29th February 2004, 11:04 AM	(permalink)
bogdanfirst Experienced Member	there can be used 2 circuits to provide a 2 axis rotation. but it think that if the pannel is placed well, only one axis is necessary. Johnson777717, can you post some pictures after you finish it?

29th February 2004, 03:57 PM	(permalink)
crust Experienced Member	That is an interesting way to do it. I've always seen the control system use dithering. It moves the panel slightly and then measures the power output. If it increased then it moves a little more. If not, it goes the opposite direction.
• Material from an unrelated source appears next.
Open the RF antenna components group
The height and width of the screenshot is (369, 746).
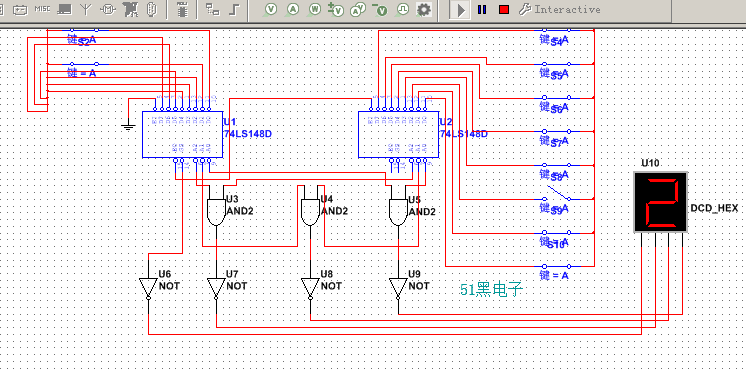click(x=86, y=9)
1st March 2004, 12:54 PM	(permalink)
Johnson777717 Experienced Member	Yeah, i'll post some pictures once finished. It may take me a while to semi-engineer the mechanics here, but we'll get 'er done!

2nd March 2004, 02:17 AM	(permalink)
crust Experienced Member	The university that I went to had a few panels on the roof of the electrical engineering building (Central Texas). It is a pain to add an active positioning system, so they just adjust them 2x per year to match approximate position of the sun.
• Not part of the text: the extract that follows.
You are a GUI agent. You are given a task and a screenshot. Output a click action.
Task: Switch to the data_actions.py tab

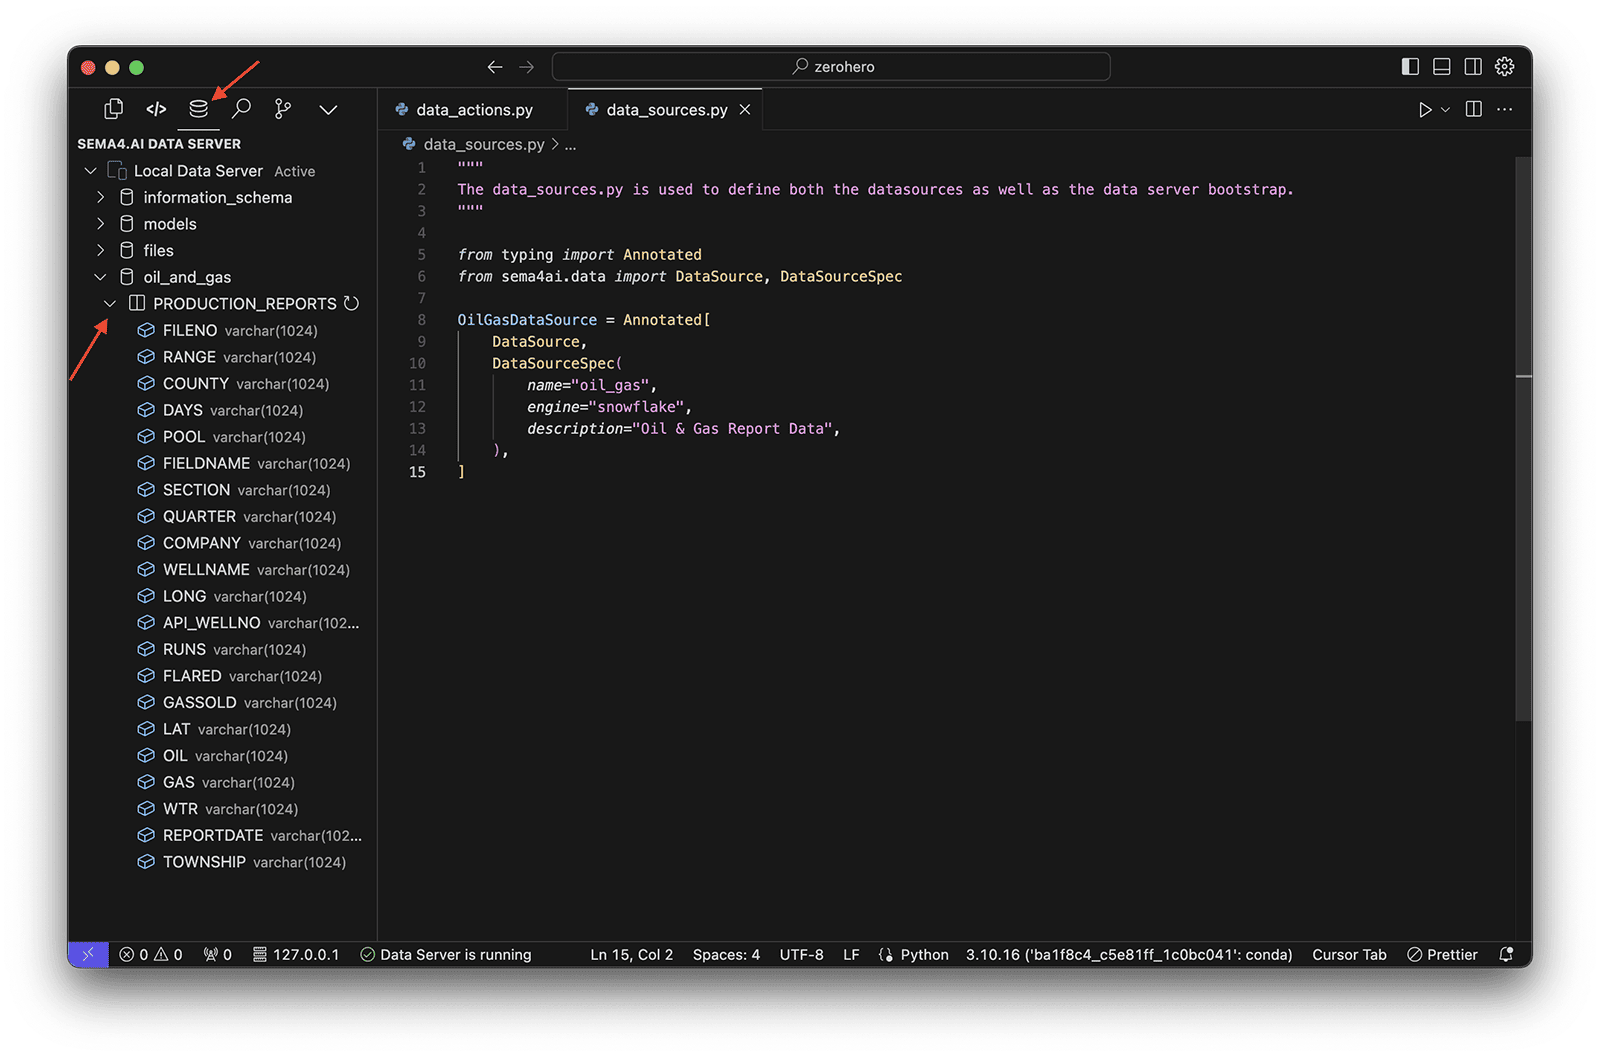(473, 110)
2nd March 2004, 02:25 AM	(permalink)
Johnson777717 Experienced Member	Good point Klaus. I did some brainstorming on the circuit, to see what kind of challenges might be faced. Here are some challenges that I forsee with the system, aside from the mechanics (PS.: The worm gear idea is great!): 1. Figuring the proper diameter and length of the tubes which house the LDR's. Too little diameter, or too much length, and the circuit may spend it's time adjusting to a light amount that cannot be reached by the resolution of the LDR's. 2.Figuring the angle(Pitch) of the support block which is used to support the tubes. Again, too much pitch may produce a resolution point that is too fine for the circuit to "zero" in on. 3. What is the "A" point marked on the left side of the schematic? 4. Figuring the resolution, or output ohm range for the LDR's. LDR's are sold in different models, which output different ranges of ohms for a given light amount. Choosing which one is right is a challenge. I think I may set the circuit up on a breadboard, and use POTS in place of the LDR's to see what kind of ohms output best suits the circuit. 5. Figuring which type of motor is necessary for the axis rotation. Would a stepper motor be well suited here? Too many RPMS with the improper gearing could result in a system that is not capable of finding the best fixed point, and thus not be able to reach the resolution that the LDR's provide (Overcompensation). 6. Figuring the logic to account for the opposing axis operating simultaneously. For instance, axis A may be in the midst of finding the best light point, while axis B is in the midst of finding the best light point. Thus, will the simultaneous operations send the logic of the device to a point where no real zero point is found, and the system sends itself into a perpetual adjusting cycle? I think there needs to be some sort of switch which allows only one of the axis to find the best zero point. Once this is found, or the switch times out, the other axis is allowed to find the best point. So on and so forth until each axis is satisfied. Any thoughts? 3.